New South Wales is the most populated state in Australia and has the highest average house and unit price across the nation with many suburbs breaking the million dollar mark. With competition high, it can make buying real estate in NSW a daunting task, but with the right planning, it can be achieved without much stress at all.
Before you begin the process of buying NSW property, it is important to understand the different ways that you can actually go about it.
_You have pre-approval of finance from your bank or lending institution
_Your own property sold, or at least assessed for value and possible sale time
_You have a solicitor or conveyancer selected
_Determine how you will be paying the 10% deposit and associated costs
_Have an idea of settlement times, the timeframe between when you sell and move into your new home
A standard residential property transaction is known as a Private Treaty sale. This is when the vendor or homeowner sets the price they would like to sell their property for and their real estate agent negotiates individually with prospective buyers to achieve a sale as close to this price as possible.
An auction is a public sale conducted by a licensed auctioneer and is governed by strict rules. There is a reserve price, which is essentially the minimum the home will sell for - if bids surpass the reserve and you are the highest bidder, you have to sign the contract right there and then.
Buying NSW property by tender is a process wherein you submit a single offer, usually accompanied by a 5 or 10 percent deposit, and it is accepted or rejected by the vendor.
When you buy property off the plan, you are paying for something that hasn't been built yet. The home can end up slightly different from what you were told. However, it does offer you a lower price point than many other properties.
Here is a quick overview of some of the costs you may come across.
We recommend you contact your solicitor or conveyancer for a more in-depth look at charges relating to buying property in NS W.
A deposit is usually 10 to 20 percent of the purchase price.

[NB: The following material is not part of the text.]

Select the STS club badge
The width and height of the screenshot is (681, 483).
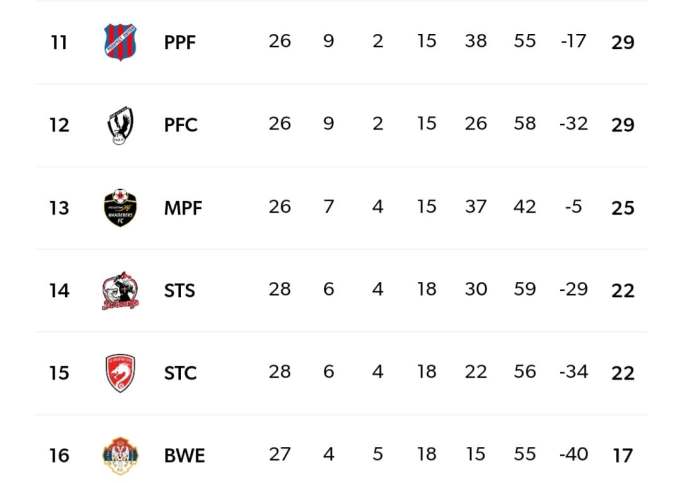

Purchasing property in NSW also has many hidden costs you need to be aware of. Here is a summary, but a full list can be found at the Office of State Revenue.
_Stamp duty is a tax levied by the NSW Government. It is based on the value of your property and can be significant. For NSW property that costs between $300,001 and $1 million, you will pay $8,990 plus $4.50 for every $100 you pay over $300,000. So on a $650,000 property, stamp duty would end up costing $24,470. On a $1.3 million home, it would be $56,990. go to our useful links to view the stamp duty calculator.
_Legal fees will be between $1,500 and $3,000 depending on the complexity of your contracts.
_Pests and Building Inspections will be between $300 and $800, based on the complexity of the inspection
_Loan application fees can range from nothing to $1,000 - sometimes this is waived by the lender.
_Independent valuers fees - you will require an independent valuer to value the property you are planning on buying. This is generally $300 to $500.
_Lenders Mortgage Insurance - if borrowing more than 80 per cent of the property's purchase price, you'll need LMI. This is a one off premium to cover the lender should you default on the loan. This varies but allow for around $10,000.
_Registration of title - you are required to register the title with the NSW state government for $75.
_Strata - you can expect to pay around $200 for a strata report.
_Council Rates and Strata Fees - these commence from settlement. Allow for an extra $500 to $800.
After buying the property either via private treaty or auction, signed sales contracts are exchanged between the vendor and the buyer. Private treaty sales often have a 5 day cooling off period for the buyer, however there is no cooling off period for properties bought at auction or for the sellers of the property. It is recommended you consult a solicitor or conveyancer during this process.
Settlement is the conclusion of the sale transaction, and usually takes place about 6 weeks after the contracts are exchanged.